Asked if either she or Heiliger had spoken with the villagers, Byrnes said they had been advised not to interact with the QA Village residents. They could not recall whether it was the city or All Good NW that advised them. Neither Ryan's office nor All Good NW's Brown said that they directed the schools' leaders to not speak with villagers.

"We did say it was a confidential, private site," said Brown, "but we view our participants as autonomous adults who are free to do as they please... talk to who they please."

It's something QA Village residents believe would have kept neighbors from assuming the worst about them.

"Instead of making assumptions maybe these people should have gotten to know us first," said a resident who goes by Elizabeth. "How would they like it if we accused them of being predators?"

"The best thing we can do is just avoid these hateful people and not engage with them," said another resident, who asked to remain anonymous.

Byrnes and Heiliger deny having any animosity toward the incoming villagers themselves. In fact, they said their schools had planned on welcoming their new neighbors with gift baskets and murals, and had planned of growing a relationship between their students and the villagers. The welcoming plan was called off once they heard the city wasn't running background checks on the newcomers, however. They accuse the city of not meeting with them frequently enough or reflecting their concerns in the final village plan.

"This is about how the city has handled this process," Heiliger told the Mercury Wednesday. "This has not been collaborative and they have not engaged us in dialog. We are put in a position to look bad when we’ve been working hard to do right."

By Thursday evening, however, both the city and the school administrators had changed their tone. In a call with the Mercury Thursday afternoon, Heiliger said he is now "cautiously optimistic." That'a because Ryan's office agreed to "work toward solutions" on the school group's main requests in a Thursday meeting.

According to Ryan's Chief of Staff Kellie Torres, the commissioner's office agreed to three things: create a "Community Safety Plan" in collaboration with neighbors, law enforcement, government organizations, and All Good NW, "clearly define the intake and low-barrier screening process" for incoming village residents, and create advisory boards in all neighborhoods where [Safe Rest] Villages are located.

"We are committed to transparency and engagement in this process, and we will continue to share our progress addressing houselessness in Portland with our community," wrote Torres in a press statement released Thursday.

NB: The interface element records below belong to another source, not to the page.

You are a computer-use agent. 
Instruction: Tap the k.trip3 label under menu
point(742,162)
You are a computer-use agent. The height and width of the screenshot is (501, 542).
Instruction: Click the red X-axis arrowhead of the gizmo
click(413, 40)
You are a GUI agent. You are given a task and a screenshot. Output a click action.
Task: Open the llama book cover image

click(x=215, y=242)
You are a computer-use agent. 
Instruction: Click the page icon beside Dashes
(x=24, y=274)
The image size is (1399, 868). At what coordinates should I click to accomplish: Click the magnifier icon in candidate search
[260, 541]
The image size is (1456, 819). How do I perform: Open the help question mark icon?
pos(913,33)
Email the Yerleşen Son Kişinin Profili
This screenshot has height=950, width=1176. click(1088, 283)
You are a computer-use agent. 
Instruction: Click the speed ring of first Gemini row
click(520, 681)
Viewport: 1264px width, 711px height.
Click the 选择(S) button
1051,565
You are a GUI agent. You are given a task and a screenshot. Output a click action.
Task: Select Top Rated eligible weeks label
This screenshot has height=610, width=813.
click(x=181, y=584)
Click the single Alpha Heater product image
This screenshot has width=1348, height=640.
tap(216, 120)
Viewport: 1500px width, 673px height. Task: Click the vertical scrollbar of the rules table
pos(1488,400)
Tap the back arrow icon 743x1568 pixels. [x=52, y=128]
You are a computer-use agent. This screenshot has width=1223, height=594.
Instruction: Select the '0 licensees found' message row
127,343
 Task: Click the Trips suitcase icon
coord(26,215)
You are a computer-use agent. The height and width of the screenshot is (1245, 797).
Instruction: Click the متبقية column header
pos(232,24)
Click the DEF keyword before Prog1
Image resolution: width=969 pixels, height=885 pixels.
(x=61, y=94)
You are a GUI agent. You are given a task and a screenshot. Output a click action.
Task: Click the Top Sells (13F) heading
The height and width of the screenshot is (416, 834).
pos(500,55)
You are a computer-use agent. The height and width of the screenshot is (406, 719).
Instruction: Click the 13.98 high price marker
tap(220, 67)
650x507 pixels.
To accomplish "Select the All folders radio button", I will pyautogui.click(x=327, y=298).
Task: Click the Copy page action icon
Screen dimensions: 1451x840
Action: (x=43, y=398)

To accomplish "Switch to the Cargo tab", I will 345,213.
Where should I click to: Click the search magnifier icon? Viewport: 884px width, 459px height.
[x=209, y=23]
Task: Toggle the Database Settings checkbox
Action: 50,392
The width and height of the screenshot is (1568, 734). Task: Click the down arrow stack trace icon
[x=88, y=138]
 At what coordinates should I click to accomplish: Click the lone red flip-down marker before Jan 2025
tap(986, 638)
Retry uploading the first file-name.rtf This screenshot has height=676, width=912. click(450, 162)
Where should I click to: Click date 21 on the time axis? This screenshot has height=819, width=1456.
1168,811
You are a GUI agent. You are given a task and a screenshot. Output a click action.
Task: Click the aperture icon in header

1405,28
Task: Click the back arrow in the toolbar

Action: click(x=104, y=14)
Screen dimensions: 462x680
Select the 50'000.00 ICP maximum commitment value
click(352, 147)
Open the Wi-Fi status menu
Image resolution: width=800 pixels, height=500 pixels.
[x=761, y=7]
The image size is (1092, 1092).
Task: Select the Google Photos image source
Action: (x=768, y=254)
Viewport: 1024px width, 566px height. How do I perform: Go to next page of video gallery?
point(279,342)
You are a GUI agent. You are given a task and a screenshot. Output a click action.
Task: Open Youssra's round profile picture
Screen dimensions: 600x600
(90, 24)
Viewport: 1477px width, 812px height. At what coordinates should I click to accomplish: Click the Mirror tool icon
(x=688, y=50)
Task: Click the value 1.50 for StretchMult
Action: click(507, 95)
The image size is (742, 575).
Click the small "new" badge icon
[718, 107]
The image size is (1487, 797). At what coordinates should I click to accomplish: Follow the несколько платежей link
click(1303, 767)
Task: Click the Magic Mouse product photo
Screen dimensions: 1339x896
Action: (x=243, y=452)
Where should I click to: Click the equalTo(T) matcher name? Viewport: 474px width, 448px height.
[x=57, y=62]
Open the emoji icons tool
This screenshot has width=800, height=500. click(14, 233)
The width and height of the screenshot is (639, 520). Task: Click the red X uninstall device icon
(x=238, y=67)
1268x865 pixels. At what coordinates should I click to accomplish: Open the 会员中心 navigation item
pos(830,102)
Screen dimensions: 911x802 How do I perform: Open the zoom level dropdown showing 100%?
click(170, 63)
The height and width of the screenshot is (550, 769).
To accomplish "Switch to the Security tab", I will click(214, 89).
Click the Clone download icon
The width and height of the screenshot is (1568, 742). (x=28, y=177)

It's not immediately clear if this agreement has changed how villagers feel about the move.

The 25 residents of the QA Village will be moving into brand new shelters today constructed by a Washington company called Pallet. The original Pallet structures villagers called home at SE Water location will be deconstructed, cleaned, and stored to be used as emergency homeless shelters by the city in the future.

Today's move marks the first new opening of a village under Ryan's Safe Rest Village program. The locations for six other villages have been selected, but they won't be opening for several more months.